The catch: conjugation volume. Every verb changes for six persons in every tense, and Italian keeps tenses English has abandoned. One regular verb, parlare (to speak), in the present alone:

PersonFormMeaning
ioparloI speak
tuparliyou speak
lui / leiparlahe / she speaks
noiparliamowe speak
voiparlateyou (plural) speak
loroparlanothey speak

Then there is the congiuntivo, the subjunctive, which reuses some of those endings for different jobs. Parli is both "you speak" and a subjunctive form, and telling them apart takes a while.

Who should pick it: learners motivated by food, art, opera or family history. Italian has around 66 million speakers, 60 million of them native.

Material available: strong, though a fraction of Spanish.

7. French: 30 weeks (750 class hours)

Why it is easy: the largest vocabulary overlap on this page. French supplied 28.3% of the entries in that Shorter Oxford survey, which is why French text often looks half-readable before you study a word of it.

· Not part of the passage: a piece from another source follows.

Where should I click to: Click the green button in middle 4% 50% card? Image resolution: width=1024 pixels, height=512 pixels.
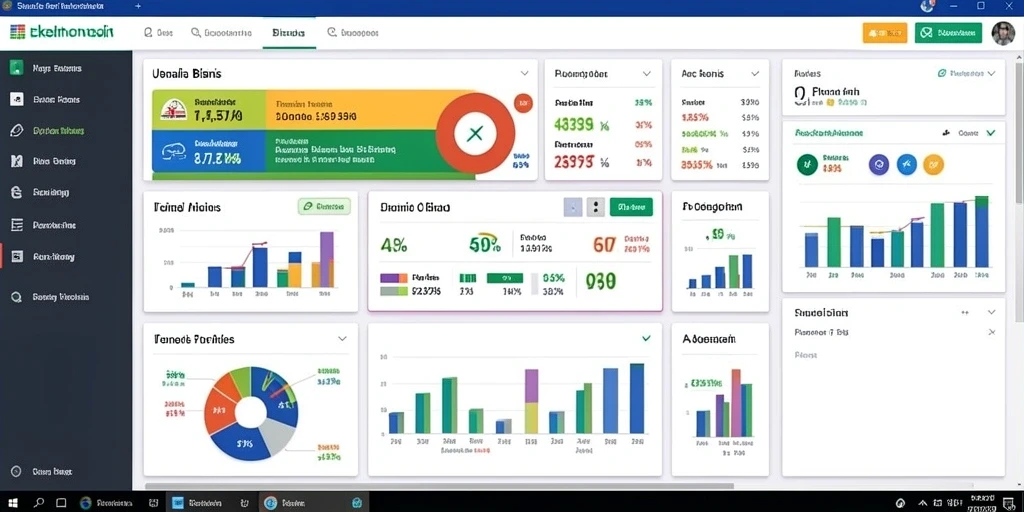631,208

The catch: the gap between spelling and sound. Silent endings, liaison between words, nasal vowels and several spellings for the same sound. French is the only Category I language FSI gives 30 weeks rather than 24, and pronunciation is a large part of why. French numbers show the pattern quickly.

Who should pick it: learners who want reach outside Europe. French has 334 million speakers, and 258 million of those use it as a second language, across West and Central Africa, Canada and Europe.

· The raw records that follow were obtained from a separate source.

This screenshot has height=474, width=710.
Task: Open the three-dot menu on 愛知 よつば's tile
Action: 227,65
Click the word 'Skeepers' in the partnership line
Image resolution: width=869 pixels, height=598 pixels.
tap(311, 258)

Material available: excellent, second only to Spanish here.

8. Danish: 24 weeks (600 class hours), with an asterisk

Danish is the one language on the list where the FSI number is misleading, and it is misleading in a specific direction: Danish is easy to read and hard to hear.

Why it is easy on paper: Scandinavian grammar, minimal inflection, and written Danish is close enough to Norwegian and Swedish that reading transfers between all three.

The catch: speech. Danish has 27 phonemically distinctive vowels, the stød (a creaky catch in the voice that distinguishes words), and heavy reduction of unstressed syllables in ordinary conversation. Wikipedia's own summary notes Danish is sometimes considered "a difficult language to learn, acquire and understand", and research indicates Danish children are slower than their neighbors to acquire its sound distinctions. Written Danish, Norwegian and Swedish are compatible; spoken Danish is the odd one out.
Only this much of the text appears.